However, GaS and GaSe polycrystals and single crystals, as well as GaS_xSe_1 – x solid solutions, formed from a melt often have an inhomogeneous distribution of the density of the dislocations, just as other multicomponent melts [20–25]. These disturbances lead to mechanical stress and the formation of intrinsic point defects in the lattice. As a consequence, the resulting material possesses irreproducible electrical, optical, photoelectric, luminescent, and other physical characteristics. In addition, the synthesis and investigation of the properties of GaS and GaSe are complicated by the formation of different polytypes.

In comparison to their bulk analogues, 2D crystals, including GaS and GaSe, exhibit new physical properties and potential for application in electronic and optoelectronic devices of the new generation. Nevertheless, the controlled synthesis of large homogeneous crystals and 2D layers remains a technological challenge. Let us consider several specific examples.

→ **TASK STATEMENT**:
Do the following statements agree with the passage on GaS and GaSe crystals? Answer yes or no for each and quote the words of the passage that decide it.
(a) GaS and GaSe crystals formed from a melt often have an uneven distribution of dislocation density.
(b) The controlled synthesis of large homogeneous crystals and 2D layers is no longer a problem.
(c) 2D crystals, including GaS and GaSe, show new physical properties compared to their bulk analogues.

→ **SUPPLIED MATERIAL**:
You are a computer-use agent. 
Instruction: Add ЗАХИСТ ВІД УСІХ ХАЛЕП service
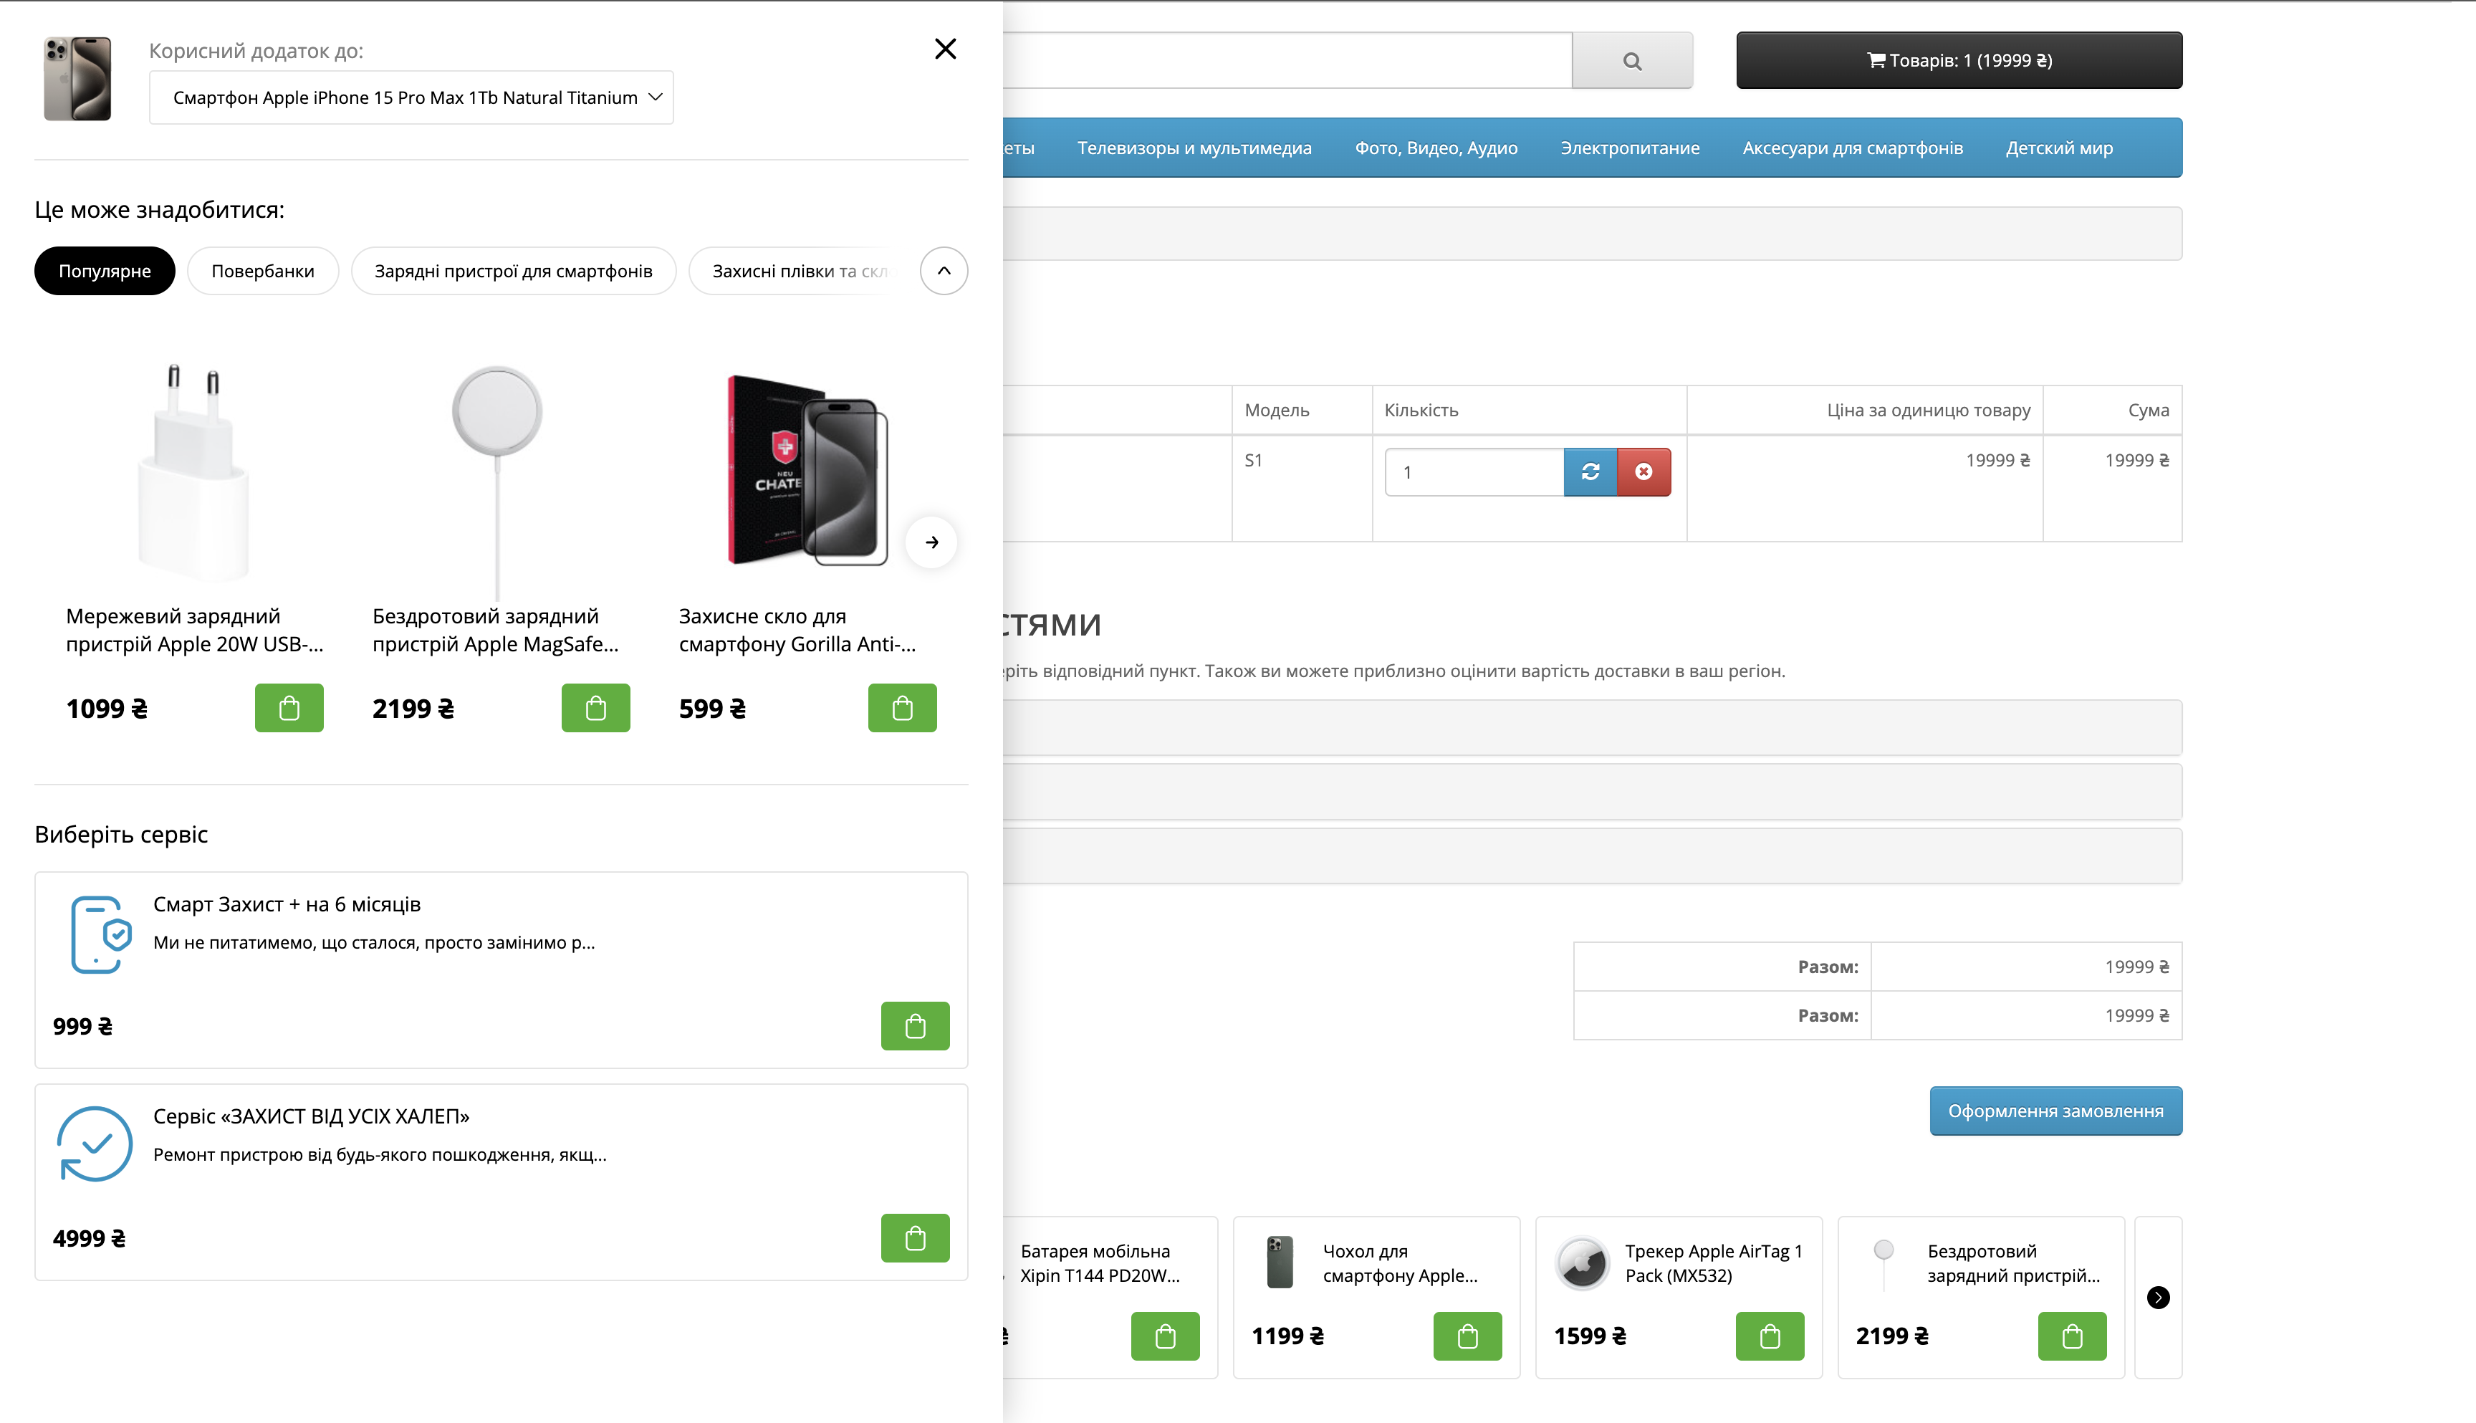tap(914, 1237)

→ **COMPLETED EXERCISE**:
(a) Yes: "formed from a melt often have an inhomogeneous distribution of the density of the dislocations"
(b) No: "the controlled synthesis of large homogeneous crystals and 2D layers remains a technological challenge"
(c) Yes: "In comparison to their bulk analogues, 2D crystals, including GaS and GaSe, exhibit new physical properties"